The important membrane protein structures of apoptosome are published on 《Cell》by users of SSRF Macromolecular beamline

The research groups led by Professors Yigong Shi and Nieng Yan at Tsinghua University in Beijing have now determined the protein structure of CED-4 apoptosome and published the results on the journal Cell（”Crystal Structure of the Caenorhabditis elegans Apoptosome Reveals an Octameric Assembly of CED-4”; Volume 141, Issue 3, 30 April 2010, Pages 446-457）.

Prof. Yigong Shi’s group has been working on the mechanistic study of the regulation of apoptosis for almost a decade. Prof. Nieng Yan was awarded the Young Scientist Award (North America) by Science/AAAS and GE Healthcare in 2005 for her thesis research on the structural and biochemical characterization of the apoptotic pathway in the nematode C. elegans.

The initiation of programmed cell death in C. elegans is controlled by a linear pathway.

Cell death is executed by CED-3, a representative member of a family of proteases called caspases. CED-3 is synthesized as an inactive zymogen, whose auto-activation requires the adaptor protein CED-4. In normal cells, CED-4 is sequestered by CED-9 (homologous to mammalian Bcl-2) into a (CED-4)2:CED-9 complex, in which the CED-4 molecules exist as an asymmetric dimer. In the cells that are programmed to die, an upstream protein EGL-1 (analogous to mammalian BH3-only proteins) binds to CED-9 and releases the CED-4 dimer, which undergoes further oligomerization to form an active CED-4 apoptosome. In this pathway, a key question remained unclear, that is, how CED-4 activates CED-3. With 10 years struggle, they finally solved the 3.8 angstrom structure of CED-4 in 2008. It took more than 20 synchrotron trips in US, Japan and China to further improve the resolution. Finally, the protein structure was determined at 3.55 angstrom resolution with the data collected at SSRF. They also determined the structure of CED-4:CED-3 complex at 3.8 anstrom.

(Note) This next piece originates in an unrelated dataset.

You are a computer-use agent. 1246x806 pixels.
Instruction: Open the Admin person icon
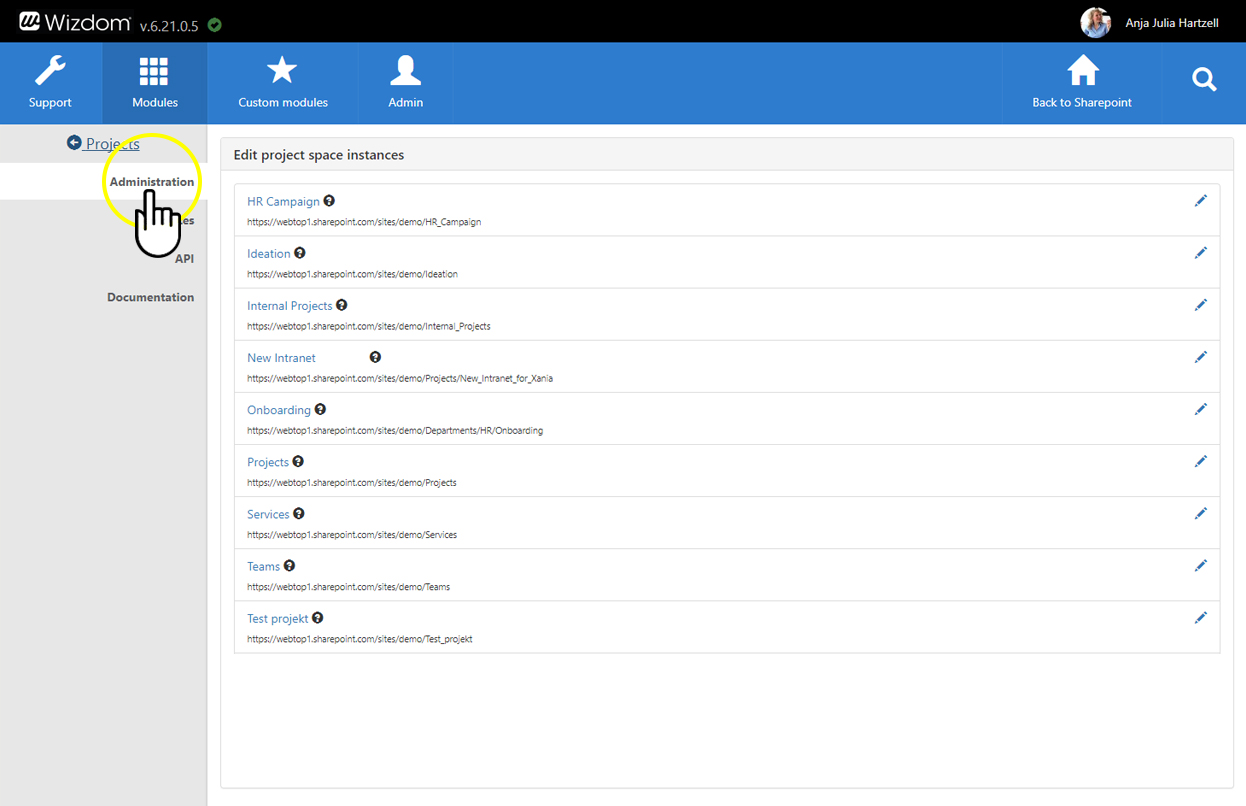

The CED-4 apoptosome, which comprises eight CED-4 molecules, has a structure that resembles a funnel (see image below). Each CED-4 molecule contains an ATP molecule and an Mg2+ ion — both deeply buried inside the CED-4 molecule — as well as a CARD( caspase-recruiting domain) at the amino terminal. Eight CARDs in turn bundle together to form two staggered rings at the narrow end of the funnel. After incubating CED-4 and CED-3, CED-4:CED-3 complex was obtained. Surprisingly, the molar ratio of CED-4 to CED-3 in this complex is approximately 4:1. On the basis of structure and biochemical characterizations, they proposed a working model for CED-4 mediated CED-3 activation. CED-4 octamer recruits 2 CED-3 molecules into the hutch, promotes the dimerization of CED-3, and enhances CED-3’s protease activity. As an important member of AAA+ family and NB-ARC（nucleotide-binding, Apaf-1,R proteins, and CED-4）family, the structure of CED-4 also reveals some general structural principles of these protein, which sheds light on the study of the structure and function of this large family of proteins.